### Assignment
Once you have read the data below, write it all out exactly.

Recorded data:

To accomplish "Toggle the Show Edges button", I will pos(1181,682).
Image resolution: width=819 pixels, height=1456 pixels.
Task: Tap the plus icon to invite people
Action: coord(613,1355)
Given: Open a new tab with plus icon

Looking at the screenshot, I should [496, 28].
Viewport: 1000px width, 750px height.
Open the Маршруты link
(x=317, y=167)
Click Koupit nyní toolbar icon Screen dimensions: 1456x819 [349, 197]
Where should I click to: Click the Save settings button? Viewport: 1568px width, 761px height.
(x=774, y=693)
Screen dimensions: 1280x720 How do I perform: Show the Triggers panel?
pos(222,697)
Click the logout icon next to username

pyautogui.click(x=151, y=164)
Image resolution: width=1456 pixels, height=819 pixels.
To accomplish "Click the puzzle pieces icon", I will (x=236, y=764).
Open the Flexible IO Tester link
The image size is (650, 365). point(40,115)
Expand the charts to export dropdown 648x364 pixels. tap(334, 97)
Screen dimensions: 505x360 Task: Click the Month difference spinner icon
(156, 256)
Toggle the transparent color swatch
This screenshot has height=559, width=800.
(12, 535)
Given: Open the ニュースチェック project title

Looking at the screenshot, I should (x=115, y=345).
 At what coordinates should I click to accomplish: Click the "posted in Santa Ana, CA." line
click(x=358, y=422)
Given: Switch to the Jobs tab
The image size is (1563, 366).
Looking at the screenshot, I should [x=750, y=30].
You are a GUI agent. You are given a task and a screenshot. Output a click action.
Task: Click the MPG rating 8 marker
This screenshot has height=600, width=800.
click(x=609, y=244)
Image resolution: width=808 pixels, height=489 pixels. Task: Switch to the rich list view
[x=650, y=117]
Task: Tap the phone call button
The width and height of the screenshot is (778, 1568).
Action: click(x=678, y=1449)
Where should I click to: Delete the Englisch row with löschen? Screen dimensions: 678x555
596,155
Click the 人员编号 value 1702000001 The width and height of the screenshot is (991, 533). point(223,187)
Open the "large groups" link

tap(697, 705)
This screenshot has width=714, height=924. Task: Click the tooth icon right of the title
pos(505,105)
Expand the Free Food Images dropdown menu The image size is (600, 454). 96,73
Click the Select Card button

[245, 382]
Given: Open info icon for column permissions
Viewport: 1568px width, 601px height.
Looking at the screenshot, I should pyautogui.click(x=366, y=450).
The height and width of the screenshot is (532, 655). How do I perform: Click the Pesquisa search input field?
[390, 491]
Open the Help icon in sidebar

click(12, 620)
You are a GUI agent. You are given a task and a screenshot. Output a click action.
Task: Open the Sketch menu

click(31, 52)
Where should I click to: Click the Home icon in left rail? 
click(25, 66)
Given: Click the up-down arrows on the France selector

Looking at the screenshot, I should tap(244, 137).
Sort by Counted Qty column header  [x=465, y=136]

### Solution for this exercise
To accomplish "Toggle the Show Edges button", I will pos(1181,682).
Image resolution: width=819 pixels, height=1456 pixels.
Task: Tap the plus icon to invite people
Action: coord(613,1355)
Given: Open a new tab with plus icon

Looking at the screenshot, I should [496, 28].
Viewport: 1000px width, 750px height.
Open the Маршруты link
(x=317, y=167)
Click Koupit nyní toolbar icon Screen dimensions: 1456x819 [349, 197]
Where should I click to: Click the Save settings button? Viewport: 1568px width, 761px height.
(x=774, y=693)
Screen dimensions: 1280x720 How do I perform: Show the Triggers panel?
pos(222,697)
Click the logout icon next to username

pyautogui.click(x=151, y=164)
Image resolution: width=1456 pixels, height=819 pixels.
To accomplish "Click the puzzle pieces icon", I will (x=236, y=764).
Open the Flexible IO Tester link
The image size is (650, 365). point(40,115)
Expand the charts to export dropdown 648x364 pixels. tap(334, 97)
Screen dimensions: 505x360 Task: Click the Month difference spinner icon
(156, 256)
Toggle the transparent color swatch
This screenshot has height=559, width=800.
(12, 535)
Given: Open the ニュースチェック project title

Looking at the screenshot, I should (x=115, y=345).
 At what coordinates should I click to accomplish: Click the "posted in Santa Ana, CA." line
click(x=358, y=422)
Given: Switch to the Jobs tab
The image size is (1563, 366).
Looking at the screenshot, I should [x=750, y=30].
You are a GUI agent. You are given a task and a screenshot. Output a click action.
Task: Click the MPG rating 8 marker
This screenshot has height=600, width=800.
click(x=609, y=244)
Image resolution: width=808 pixels, height=489 pixels. Task: Switch to the rich list view
[x=650, y=117]
Task: Tap the phone call button
The width and height of the screenshot is (778, 1568).
Action: click(x=678, y=1449)
Where should I click to: Delete the Englisch row with löschen? Screen dimensions: 678x555
596,155
Click the 人员编号 value 1702000001 The width and height of the screenshot is (991, 533). point(223,187)
Open the "large groups" link

tap(697, 705)
This screenshot has width=714, height=924. Task: Click the tooth icon right of the title
pos(505,105)
Expand the Free Food Images dropdown menu The image size is (600, 454). 96,73
Click the Select Card button

[245, 382]
Given: Open info icon for column permissions
Viewport: 1568px width, 601px height.
Looking at the screenshot, I should pyautogui.click(x=366, y=450).
The height and width of the screenshot is (532, 655). How do I perform: Click the Pesquisa search input field?
[390, 491]
Open the Help icon in sidebar

click(12, 620)
You are a GUI agent. You are given a task and a screenshot. Output a click action.
Task: Open the Sketch menu

click(31, 52)
Where should I click to: Click the Home icon in left rail? 
click(25, 66)
Given: Click the up-down arrows on the France selector

Looking at the screenshot, I should tap(244, 137).
Sort by Counted Qty column header  [x=465, y=136]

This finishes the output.